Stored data
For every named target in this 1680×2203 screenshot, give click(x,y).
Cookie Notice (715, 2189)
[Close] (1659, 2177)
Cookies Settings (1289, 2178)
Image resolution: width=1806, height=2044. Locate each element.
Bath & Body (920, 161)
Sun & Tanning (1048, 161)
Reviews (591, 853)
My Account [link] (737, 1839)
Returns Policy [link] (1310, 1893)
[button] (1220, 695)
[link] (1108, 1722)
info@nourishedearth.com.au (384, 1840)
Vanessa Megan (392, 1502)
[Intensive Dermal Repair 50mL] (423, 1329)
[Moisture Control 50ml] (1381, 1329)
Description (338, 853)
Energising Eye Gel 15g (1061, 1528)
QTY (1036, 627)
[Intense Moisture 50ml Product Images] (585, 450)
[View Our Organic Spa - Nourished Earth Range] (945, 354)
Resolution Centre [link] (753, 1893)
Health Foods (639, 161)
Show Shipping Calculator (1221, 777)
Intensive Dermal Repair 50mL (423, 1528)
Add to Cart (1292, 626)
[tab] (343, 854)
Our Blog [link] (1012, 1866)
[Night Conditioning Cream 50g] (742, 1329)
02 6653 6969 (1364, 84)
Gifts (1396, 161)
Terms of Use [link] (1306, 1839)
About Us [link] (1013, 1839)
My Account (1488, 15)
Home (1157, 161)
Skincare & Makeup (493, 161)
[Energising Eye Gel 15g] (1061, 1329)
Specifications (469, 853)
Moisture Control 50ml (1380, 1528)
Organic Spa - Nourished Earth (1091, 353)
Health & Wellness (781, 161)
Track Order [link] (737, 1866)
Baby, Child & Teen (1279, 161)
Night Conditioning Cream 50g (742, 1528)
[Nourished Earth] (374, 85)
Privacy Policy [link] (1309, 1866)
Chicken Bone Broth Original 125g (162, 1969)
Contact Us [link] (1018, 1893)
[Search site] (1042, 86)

=== WORK REQUEST ===
Give back the whole of the data above, exactly as written.

=== EXERCISE SOLUTION ===
For every named target in this 1680×2203 screenshot, give click(x,y).
Cookie Notice (715, 2189)
[Close] (1659, 2177)
Cookies Settings (1289, 2178)
Image resolution: width=1806, height=2044. Locate each element.
Bath & Body (920, 161)
Sun & Tanning (1048, 161)
Reviews (591, 853)
My Account [link] (737, 1839)
Returns Policy [link] (1310, 1893)
[button] (1220, 695)
[link] (1108, 1722)
info@nourishedearth.com.au (384, 1840)
Vanessa Megan (392, 1502)
[Intensive Dermal Repair 50mL] (423, 1329)
[Moisture Control 50ml] (1381, 1329)
Description (338, 853)
Energising Eye Gel 15g (1061, 1528)
QTY (1036, 627)
[Intense Moisture 50ml Product Images] (585, 450)
[View Our Organic Spa - Nourished Earth Range] (945, 354)
Resolution Centre [link] (753, 1893)
Health Foods (639, 161)
Show Shipping Calculator (1221, 777)
Intensive Dermal Repair 50mL (423, 1528)
Add to Cart (1292, 626)
[tab] (343, 854)
Our Blog [link] (1012, 1866)
[Night Conditioning Cream 50g] (742, 1329)
02 6653 6969 (1364, 84)
Gifts (1396, 161)
Terms of Use [link] (1306, 1839)
About Us [link] (1013, 1839)
My Account (1488, 15)
Home (1157, 161)
Skincare & Makeup (493, 161)
[Energising Eye Gel 15g] (1061, 1329)
Specifications (469, 853)
Moisture Control 50ml (1380, 1528)
Organic Spa - Nourished Earth (1091, 353)
Health & Wellness (781, 161)
Track Order [link] (737, 1866)
Baby, Child & Teen (1279, 161)
Night Conditioning Cream 50g (742, 1528)
[Nourished Earth] (374, 85)
Privacy Policy [link] (1309, 1866)
Chicken Bone Broth Original 125g (162, 1969)
Contact Us [link] (1018, 1893)
[Search site] (1042, 86)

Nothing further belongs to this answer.